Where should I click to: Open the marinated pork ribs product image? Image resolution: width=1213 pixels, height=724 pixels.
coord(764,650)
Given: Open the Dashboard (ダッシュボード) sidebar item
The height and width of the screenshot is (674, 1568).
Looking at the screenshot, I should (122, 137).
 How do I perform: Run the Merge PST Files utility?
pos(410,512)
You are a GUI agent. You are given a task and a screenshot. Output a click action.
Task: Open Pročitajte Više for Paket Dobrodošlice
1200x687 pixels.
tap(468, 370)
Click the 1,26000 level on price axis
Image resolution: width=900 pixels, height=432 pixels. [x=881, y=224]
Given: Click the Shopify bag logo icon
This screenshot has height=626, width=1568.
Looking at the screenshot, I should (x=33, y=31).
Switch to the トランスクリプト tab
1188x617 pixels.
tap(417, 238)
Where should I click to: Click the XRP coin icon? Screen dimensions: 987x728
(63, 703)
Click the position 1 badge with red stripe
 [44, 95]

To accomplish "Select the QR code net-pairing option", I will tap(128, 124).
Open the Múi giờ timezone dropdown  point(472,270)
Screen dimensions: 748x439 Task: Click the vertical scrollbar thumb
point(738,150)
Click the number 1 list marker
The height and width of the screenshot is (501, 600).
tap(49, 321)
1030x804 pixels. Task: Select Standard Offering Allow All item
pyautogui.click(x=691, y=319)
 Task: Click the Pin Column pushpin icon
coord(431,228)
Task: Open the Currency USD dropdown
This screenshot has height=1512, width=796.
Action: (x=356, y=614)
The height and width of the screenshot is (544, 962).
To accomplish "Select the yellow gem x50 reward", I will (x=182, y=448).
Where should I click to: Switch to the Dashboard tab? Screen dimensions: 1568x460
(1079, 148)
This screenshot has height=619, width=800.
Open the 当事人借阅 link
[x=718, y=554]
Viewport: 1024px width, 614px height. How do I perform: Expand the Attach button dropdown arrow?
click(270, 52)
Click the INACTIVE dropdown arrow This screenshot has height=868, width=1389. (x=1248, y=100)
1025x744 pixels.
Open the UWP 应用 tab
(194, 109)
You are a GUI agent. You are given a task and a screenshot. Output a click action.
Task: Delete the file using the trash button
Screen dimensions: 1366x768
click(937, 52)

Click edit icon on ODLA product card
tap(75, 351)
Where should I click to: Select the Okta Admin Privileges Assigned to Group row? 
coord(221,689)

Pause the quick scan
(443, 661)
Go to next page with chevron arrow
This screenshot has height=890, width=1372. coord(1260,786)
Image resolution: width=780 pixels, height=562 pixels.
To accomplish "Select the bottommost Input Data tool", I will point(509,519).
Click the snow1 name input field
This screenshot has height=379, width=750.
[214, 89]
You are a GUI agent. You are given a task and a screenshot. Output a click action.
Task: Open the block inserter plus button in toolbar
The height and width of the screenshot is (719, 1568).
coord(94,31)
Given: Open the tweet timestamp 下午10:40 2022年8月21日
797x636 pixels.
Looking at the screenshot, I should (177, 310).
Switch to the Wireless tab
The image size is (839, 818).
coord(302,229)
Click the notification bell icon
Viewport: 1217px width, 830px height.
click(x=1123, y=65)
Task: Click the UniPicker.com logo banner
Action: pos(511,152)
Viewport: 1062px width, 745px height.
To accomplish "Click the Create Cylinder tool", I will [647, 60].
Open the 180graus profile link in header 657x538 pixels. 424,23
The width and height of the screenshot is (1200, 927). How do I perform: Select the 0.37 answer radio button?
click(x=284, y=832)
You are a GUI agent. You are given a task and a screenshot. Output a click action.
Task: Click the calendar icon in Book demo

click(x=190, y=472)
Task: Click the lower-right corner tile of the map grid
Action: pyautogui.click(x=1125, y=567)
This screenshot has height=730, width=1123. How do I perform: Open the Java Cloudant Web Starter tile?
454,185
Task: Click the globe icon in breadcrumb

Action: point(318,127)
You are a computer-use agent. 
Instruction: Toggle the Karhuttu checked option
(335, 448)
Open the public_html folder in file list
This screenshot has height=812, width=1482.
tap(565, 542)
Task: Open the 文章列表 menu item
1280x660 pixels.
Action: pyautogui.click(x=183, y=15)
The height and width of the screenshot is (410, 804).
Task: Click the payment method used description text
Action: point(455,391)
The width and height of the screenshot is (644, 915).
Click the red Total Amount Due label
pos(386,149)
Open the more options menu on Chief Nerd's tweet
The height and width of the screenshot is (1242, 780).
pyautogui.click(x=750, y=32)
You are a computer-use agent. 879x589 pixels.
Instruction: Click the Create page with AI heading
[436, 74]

(SHORT TASK)
Report each line of the records above that contains the word "tile", copying every such line in full.

(WRITTEN SOLUTION)
Task: Click the lower-right corner tile of the map grid
This screenshot has height=730, width=1123. How do I perform: Open the Java Cloudant Web Starter tile?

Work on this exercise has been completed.